Tutorial: Minimal git hosting

Time 5 minutes
Aim Setup a publicly accessible read-only git repo with a CI

Prerequisites

Setup the Git Repo

  1. Create a directory for your projects somewhere publicly accessible within the repository

    # mkdir -p /var/git-public/
    # chown -R you:you /var/git-public
    $ mkdir /var/git-public/my-project
    $ cd /var/git-public/my-project && git init --bare
    	  
  2. Locally on your computer, add the new remote and push your project.

    $ git remote add my-server you@server:/var/git-public/my-project
    $ git push my-server main
    	  

Setup the CI

  1. Add a post-receive hook to add a CI. We can leverage landdown if we want to further secure it.

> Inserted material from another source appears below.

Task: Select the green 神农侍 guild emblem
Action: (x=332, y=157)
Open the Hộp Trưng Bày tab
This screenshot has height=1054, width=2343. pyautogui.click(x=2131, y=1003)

    $ cat > /var/git-public/my-project/hooks/post-receive <<EOF
    #!/bin/sh
    export NQDIR=/home/you/.nqdir # set to whatever you want. 
    echo "Starting job for my-project"
    nq echo "My job goes here"
    EOF
    $ chmod +x /var/git-public/my-project/hooks/post-receive
    	  

    You may want to set the variable NQDIR in your ssh profile to match the post-receive script. This will require PermitUserEnvironment yes in your sshd config.


    Now when pushing to your repository, it will run whatever is in the post-receive hook, and nq makes it run async.


    You can inspect the latest job with ssh my-server nqtail or optionally view prior jobs by supplying the jobid, or view all jobs by appending the -a parameter.

When implementing a real CI, I recommend using mktemp -d to create a temporary directory where you can then clone the repository with git clone file:///var/public-git/my-project .

Expose to the www

You have a few options

If you just need to expose the project without a public website, you can use git-daemon

Since I already had a static website up and running, I'm going with stagit.

I created two scripts, one to generate the index for stagit. Below is the full script I use as my post-receive hook for my fork of stagit.

Sample: Stagit pre-receive hook
#!/bin/sh
NQDIR=/home/marc/.nqdir
# By adding -s, we add labels that show up when we run
# nqtail -aq
nq sh -s $(date -Iseconds) stagit <<EOF
set -xe
echo ">>> Building stagit"
cd $(mktemp -d)
git clone file:///var/git-public/stagit
cd stagit
make
echo ">>> Installing"
make install
echo ">>> Regenerating stagit"
cd /var/www-data/git
stagit-index /var/git-public/* > index.html
for repo in /var/git-public/*; do
[ -d "$repo" ] || continue
name=$(basename "$repo")
mkdir -p "/var/www-data/git/$name"
(cd "/var/www-data/git/$name" && stagit -u "https://mccd.space/git/$name/" "$repo")
done
EOF
      

Then I can simply run this script in my post-receive hook with nq to make it refresh in the background.

To serve the static git repos, I use apache httpd and added a directive:

Alias /git ${GITDIR}/
<Directory ${GITDIR}>
Require all granted
DirectoryIndex index.html
</Directory>
      

You can see my repo up and running here.

Expose git repos to a limited set of people

If you would like limited access to the repository, such as only friends access, you can set up a unix user with git-shell set as its shell, and home directory to the directory of all git repositories. Then set the user's authorized_keys to the ssh keys of the people you want to have access, and use a pre-receive hook to manage access control along with unix user permissions.

You can add interactive shell commands as well to ~/git-shell-commands, which is handy if you want to allow them to, for example, list all available repositories.

Alternatively, you can also just use http with git's http backend. It is a CGI-bin script that works with Apache HTTPD, Lighttpd and more. This can be used to set up per-user access with each user having their own credentials, using the http server's password config (for example htpasswd).